PROBLEM DETAILS: Which lines in the data below contain the string "will"? Show each one.

(Stored records)
----------
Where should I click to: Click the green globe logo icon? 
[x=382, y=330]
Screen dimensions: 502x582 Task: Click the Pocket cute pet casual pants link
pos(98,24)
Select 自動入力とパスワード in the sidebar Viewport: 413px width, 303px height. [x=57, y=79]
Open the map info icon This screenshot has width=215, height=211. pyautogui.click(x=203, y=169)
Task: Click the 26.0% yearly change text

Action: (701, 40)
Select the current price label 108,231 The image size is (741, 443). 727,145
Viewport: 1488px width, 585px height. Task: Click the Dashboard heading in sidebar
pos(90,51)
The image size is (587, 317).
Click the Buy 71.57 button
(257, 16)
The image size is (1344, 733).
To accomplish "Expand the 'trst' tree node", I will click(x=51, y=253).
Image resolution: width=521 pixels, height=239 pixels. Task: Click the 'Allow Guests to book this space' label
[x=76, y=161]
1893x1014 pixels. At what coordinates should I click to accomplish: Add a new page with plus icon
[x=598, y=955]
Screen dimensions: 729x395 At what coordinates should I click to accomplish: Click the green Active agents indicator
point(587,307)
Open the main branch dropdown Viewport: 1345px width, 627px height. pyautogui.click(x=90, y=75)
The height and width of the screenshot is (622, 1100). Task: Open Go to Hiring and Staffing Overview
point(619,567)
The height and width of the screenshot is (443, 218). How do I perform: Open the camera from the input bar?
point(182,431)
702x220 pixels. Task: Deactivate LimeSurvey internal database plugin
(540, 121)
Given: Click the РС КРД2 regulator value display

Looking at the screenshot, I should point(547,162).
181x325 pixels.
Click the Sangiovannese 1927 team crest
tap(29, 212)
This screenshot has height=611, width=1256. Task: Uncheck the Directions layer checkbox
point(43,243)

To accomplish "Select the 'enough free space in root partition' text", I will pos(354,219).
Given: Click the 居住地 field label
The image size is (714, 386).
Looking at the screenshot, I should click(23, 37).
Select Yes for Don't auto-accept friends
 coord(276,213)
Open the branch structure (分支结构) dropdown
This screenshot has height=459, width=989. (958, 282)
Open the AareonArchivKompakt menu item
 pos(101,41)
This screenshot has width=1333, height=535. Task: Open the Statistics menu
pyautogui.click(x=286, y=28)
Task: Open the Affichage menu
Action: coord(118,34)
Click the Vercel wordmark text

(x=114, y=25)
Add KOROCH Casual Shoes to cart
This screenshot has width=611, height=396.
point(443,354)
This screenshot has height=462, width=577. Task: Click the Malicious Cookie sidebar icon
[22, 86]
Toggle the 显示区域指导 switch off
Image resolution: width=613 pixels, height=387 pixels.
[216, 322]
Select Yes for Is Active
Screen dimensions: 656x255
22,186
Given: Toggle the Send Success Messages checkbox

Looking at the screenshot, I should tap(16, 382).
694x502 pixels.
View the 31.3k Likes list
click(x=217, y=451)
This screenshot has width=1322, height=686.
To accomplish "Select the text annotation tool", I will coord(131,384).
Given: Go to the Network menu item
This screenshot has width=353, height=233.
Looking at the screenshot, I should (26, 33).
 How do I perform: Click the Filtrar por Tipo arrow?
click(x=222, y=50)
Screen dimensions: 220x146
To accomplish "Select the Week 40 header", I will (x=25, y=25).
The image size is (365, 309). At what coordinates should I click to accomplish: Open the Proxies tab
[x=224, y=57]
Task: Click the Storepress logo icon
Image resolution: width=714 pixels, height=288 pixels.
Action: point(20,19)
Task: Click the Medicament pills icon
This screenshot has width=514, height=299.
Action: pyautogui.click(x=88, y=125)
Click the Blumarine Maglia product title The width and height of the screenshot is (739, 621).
----------
SOLUTION TO THIS EXERCISE:
To accomplish "Expand the 'trst' tree node", I will click(x=51, y=253).
To accomplish "Select the 'enough free space in root partition' text", I will pos(354,219).
To accomplish "Select the text annotation tool", I will coord(131,384).
To accomplish "Select the Week 40 header", I will (x=25, y=25).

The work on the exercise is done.